— Work required —
Wherever the string "agent" shows up in the data below, copy the whole line.

BEGIN Provided information

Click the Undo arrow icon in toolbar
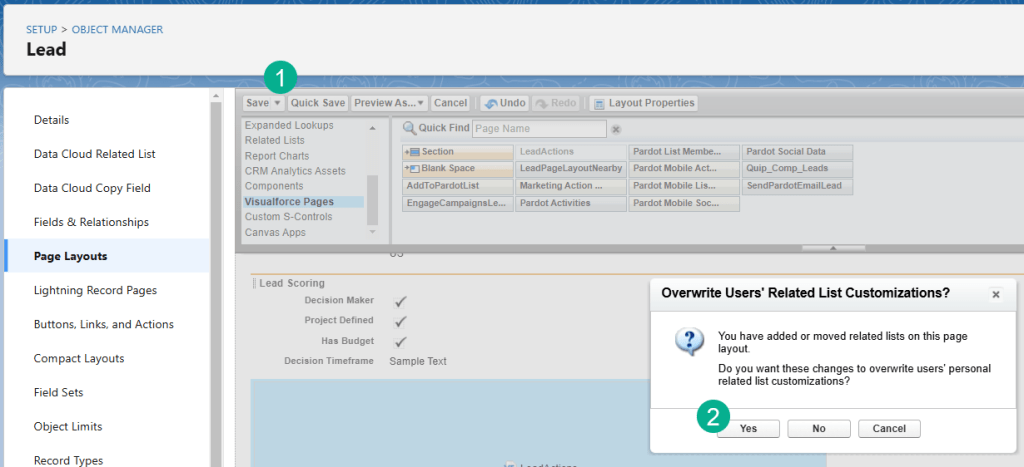The image size is (1024, 467). (491, 103)
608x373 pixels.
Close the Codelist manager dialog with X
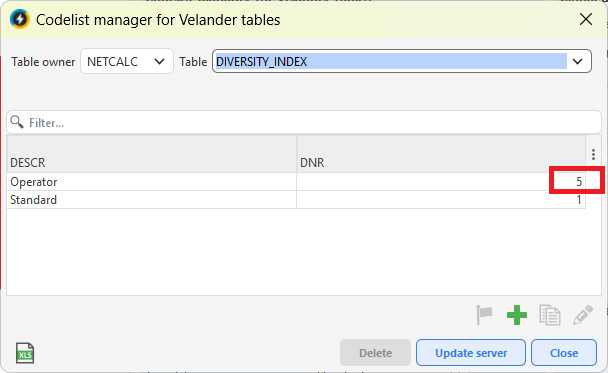pos(586,19)
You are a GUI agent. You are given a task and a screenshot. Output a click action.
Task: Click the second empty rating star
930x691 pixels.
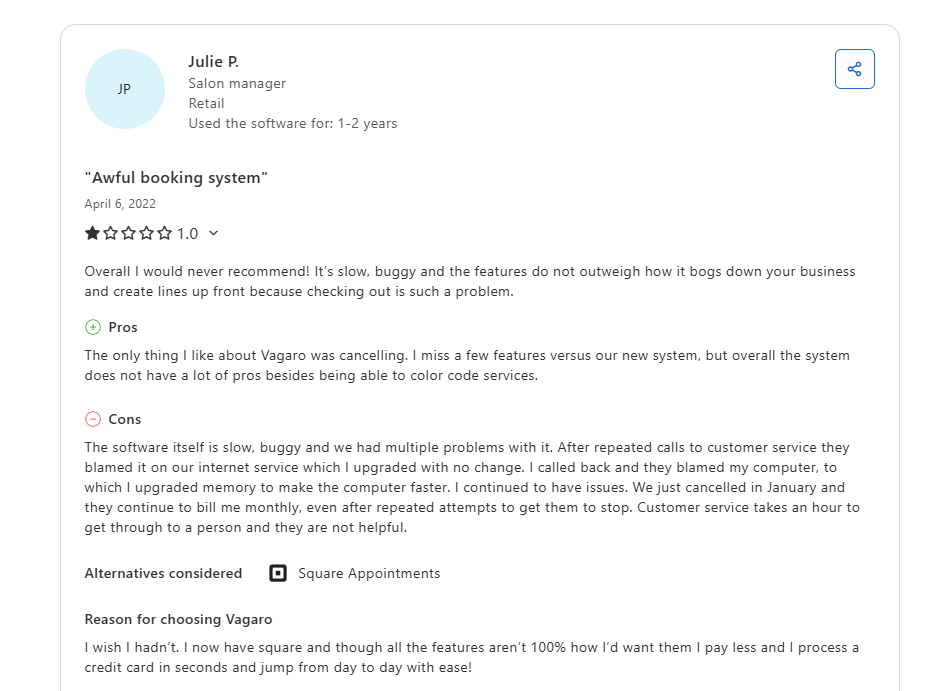[x=111, y=233]
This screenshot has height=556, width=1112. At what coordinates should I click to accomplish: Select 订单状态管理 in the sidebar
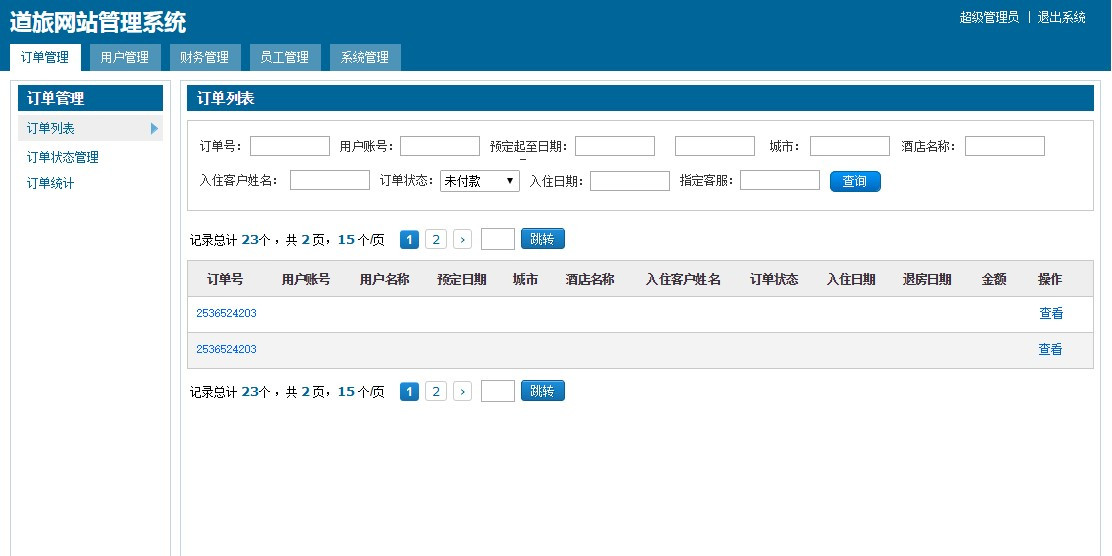tap(63, 157)
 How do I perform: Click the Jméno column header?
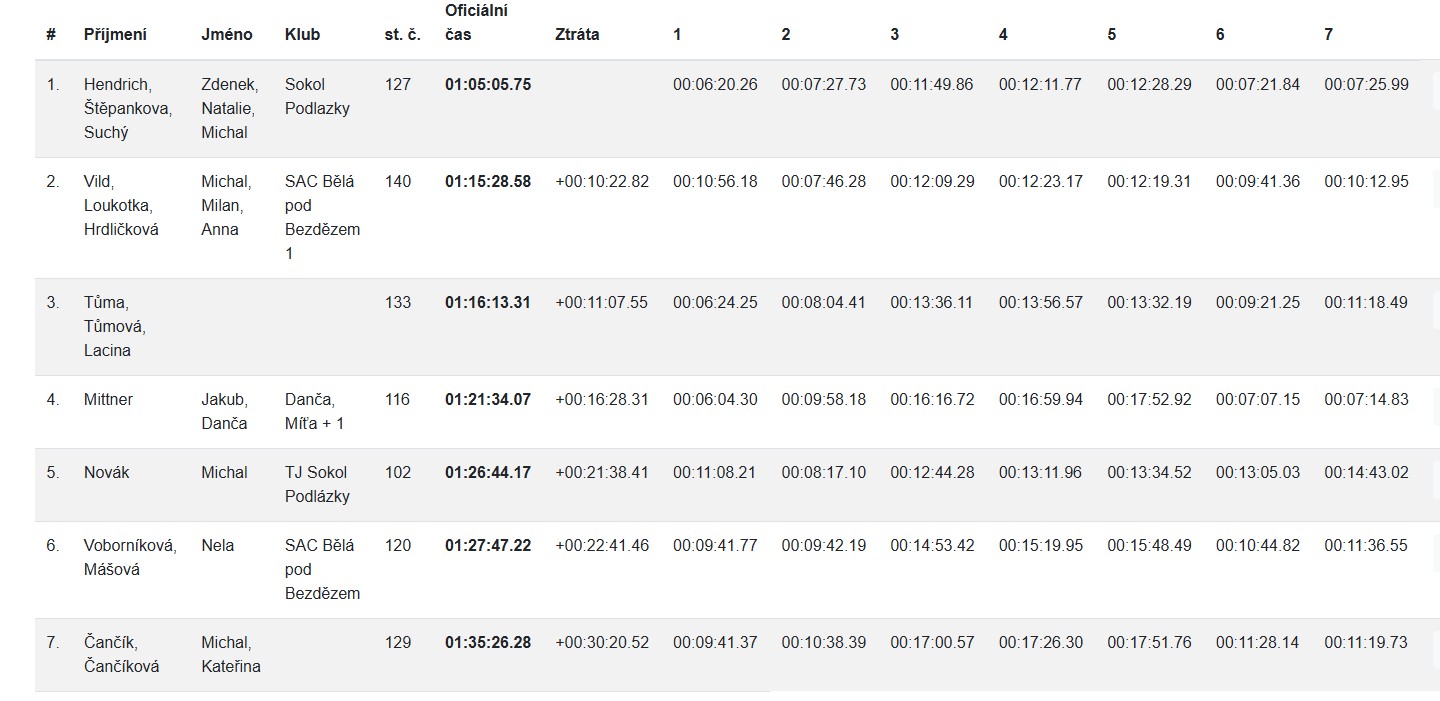[226, 34]
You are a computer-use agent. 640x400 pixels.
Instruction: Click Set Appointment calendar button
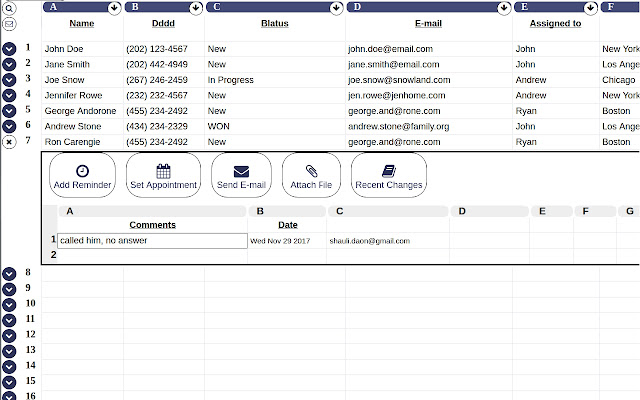pos(163,176)
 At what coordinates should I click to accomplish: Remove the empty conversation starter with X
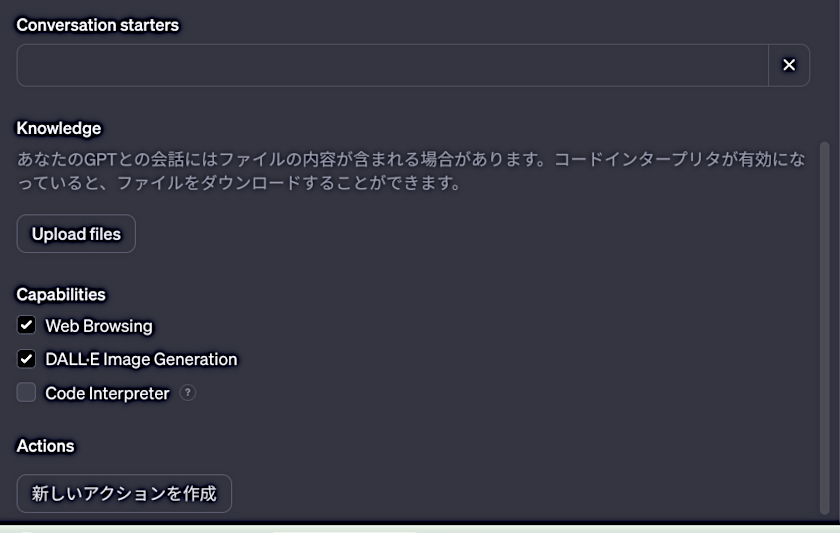789,65
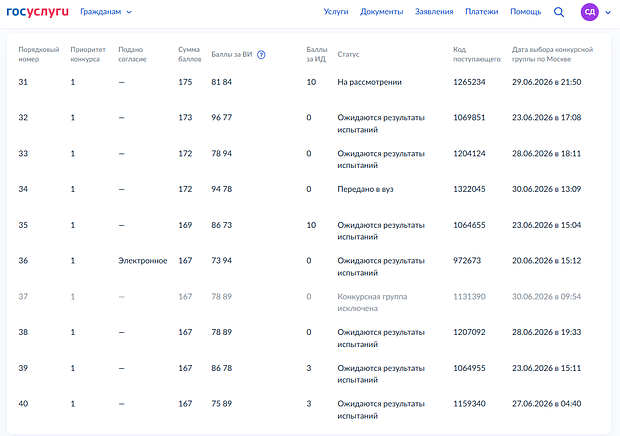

END Provided information

— Expected output —
You are a GUI agent. You are given a task and a screenshot. Output a click action.
You are a computer-use agent. 640x400 pixels.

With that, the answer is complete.